Machine Speed Is Easy. Discernment Is Not.
It is a seductive story that has been circulating in marketing: AI can produce content faster than any team, so the advantage belongs to whoever deploys it first and hardest. That story is terrible and should stop being told, mainly because it is solving for the wrong "x". Speed is rarely, if ever, the constraint in great marketing. The hardest part isn't producing the asset but knowing what to say, to whom, in what order, and why it should feel true, sure can be. Interestingly, AI doesn't change that at all.
Can it generate unlimited content in seconds? Yes. This results in part in a temptation to equate volume with quality. But a thousand mediocre variations of the wrong insight are still the wrong insight. Meaning, while the output certainly scales, thinking doesn't.
Many organizations are already treating production as a substitute for thinking.
It's more effective to draw a clear line between AI as a production layer and your well-thought-out marketing strategy.
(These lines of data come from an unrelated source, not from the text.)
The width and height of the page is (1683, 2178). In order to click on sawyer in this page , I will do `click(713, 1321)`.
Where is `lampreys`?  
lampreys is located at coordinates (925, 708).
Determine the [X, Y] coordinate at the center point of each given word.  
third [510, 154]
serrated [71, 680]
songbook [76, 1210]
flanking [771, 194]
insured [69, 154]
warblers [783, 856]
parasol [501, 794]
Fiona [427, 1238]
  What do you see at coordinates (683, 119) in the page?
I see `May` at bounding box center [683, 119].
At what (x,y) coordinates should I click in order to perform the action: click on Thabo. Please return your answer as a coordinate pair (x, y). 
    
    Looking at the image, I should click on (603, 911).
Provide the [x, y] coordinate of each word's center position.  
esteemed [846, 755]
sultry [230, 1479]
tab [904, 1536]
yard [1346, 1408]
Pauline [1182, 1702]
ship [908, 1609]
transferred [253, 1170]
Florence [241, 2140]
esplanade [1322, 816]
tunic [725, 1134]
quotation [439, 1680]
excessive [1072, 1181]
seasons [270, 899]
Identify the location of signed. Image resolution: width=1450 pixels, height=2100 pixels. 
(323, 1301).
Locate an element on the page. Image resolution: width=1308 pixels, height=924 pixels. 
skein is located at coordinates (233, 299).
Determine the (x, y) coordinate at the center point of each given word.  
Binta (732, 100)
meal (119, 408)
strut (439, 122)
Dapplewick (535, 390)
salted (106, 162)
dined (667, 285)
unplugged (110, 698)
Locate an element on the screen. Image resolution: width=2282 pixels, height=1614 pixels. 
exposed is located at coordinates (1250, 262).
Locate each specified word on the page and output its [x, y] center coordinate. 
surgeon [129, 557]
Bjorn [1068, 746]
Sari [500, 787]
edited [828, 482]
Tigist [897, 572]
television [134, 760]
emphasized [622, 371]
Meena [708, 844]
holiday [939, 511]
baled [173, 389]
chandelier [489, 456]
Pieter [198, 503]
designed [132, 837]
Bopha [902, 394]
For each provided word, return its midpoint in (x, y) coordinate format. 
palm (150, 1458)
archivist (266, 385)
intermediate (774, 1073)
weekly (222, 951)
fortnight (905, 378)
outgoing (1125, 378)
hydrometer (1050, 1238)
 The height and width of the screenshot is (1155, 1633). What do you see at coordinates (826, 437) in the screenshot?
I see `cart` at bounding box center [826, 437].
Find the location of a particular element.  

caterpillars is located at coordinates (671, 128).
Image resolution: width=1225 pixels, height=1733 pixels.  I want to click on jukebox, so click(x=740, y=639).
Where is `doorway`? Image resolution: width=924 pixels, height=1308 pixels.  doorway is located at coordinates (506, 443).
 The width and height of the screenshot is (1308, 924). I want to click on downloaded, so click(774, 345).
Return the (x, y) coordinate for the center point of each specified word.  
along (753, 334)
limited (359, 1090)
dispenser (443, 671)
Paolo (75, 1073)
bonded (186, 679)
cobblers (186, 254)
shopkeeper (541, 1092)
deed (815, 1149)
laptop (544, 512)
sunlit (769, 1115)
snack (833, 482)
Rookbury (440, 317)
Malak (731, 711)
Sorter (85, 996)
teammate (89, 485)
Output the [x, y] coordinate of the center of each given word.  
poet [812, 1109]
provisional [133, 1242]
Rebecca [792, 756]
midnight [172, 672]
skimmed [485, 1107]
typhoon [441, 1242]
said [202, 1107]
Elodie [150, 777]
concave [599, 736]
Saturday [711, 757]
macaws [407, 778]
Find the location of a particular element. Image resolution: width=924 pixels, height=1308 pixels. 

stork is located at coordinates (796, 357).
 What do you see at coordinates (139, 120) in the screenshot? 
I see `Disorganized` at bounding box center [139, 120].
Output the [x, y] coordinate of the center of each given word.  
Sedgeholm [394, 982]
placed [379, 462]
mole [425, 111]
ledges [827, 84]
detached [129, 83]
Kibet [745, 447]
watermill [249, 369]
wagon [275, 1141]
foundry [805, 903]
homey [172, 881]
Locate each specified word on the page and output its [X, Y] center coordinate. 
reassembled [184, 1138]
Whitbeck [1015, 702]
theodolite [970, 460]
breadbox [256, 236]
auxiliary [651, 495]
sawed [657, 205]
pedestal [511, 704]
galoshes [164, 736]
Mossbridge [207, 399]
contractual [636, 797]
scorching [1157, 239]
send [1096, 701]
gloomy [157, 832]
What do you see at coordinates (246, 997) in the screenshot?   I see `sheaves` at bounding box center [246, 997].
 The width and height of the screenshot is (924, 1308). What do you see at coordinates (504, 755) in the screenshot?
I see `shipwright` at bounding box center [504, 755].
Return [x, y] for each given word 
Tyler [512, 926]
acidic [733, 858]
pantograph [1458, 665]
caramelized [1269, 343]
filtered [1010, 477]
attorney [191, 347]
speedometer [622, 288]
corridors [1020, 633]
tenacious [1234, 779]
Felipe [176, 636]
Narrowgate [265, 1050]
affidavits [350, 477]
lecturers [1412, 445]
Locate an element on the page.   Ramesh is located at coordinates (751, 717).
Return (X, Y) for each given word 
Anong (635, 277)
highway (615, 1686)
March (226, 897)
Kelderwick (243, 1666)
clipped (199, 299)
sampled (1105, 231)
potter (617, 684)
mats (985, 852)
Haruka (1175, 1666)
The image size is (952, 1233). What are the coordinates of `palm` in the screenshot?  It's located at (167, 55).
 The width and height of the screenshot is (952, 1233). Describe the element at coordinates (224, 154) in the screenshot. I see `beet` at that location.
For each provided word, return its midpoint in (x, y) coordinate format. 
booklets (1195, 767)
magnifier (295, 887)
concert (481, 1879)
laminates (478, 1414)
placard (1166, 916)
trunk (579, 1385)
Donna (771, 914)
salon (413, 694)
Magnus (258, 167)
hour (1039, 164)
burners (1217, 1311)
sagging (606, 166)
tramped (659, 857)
Go ahead and unleash the AI to:
•draft
•test
•adapt assets across ads, emails, landing pages, decks, and social posts
and keep humans responsible for:
• positioning
• voice
• emotional resonance
• sequencing of ideas that builds trust over time
That combination will make your collateral feel coherent across channels rather than mechanically generated.
Not all marketing decisions carry the same weight, and AI's role should shift accordingly.
Obviously, AI can generate variations efficiently, but the marketer still has to identify the insight that feels immediate and specific rather than broad and forgettable. Your audience is actively evaluating whether to trust you. That makes human editing more important, not less, because anything that reads as if it were assembled rather than argued will fail precisely when a buyer is paying closest attention.
The standard moving forward should be better thinking, not faster output. Better thinking expressed with enough precision that the audience feels seen rather than targeted.
The margin for vagueness is zero, and right now, that's the rarest thing in the feed.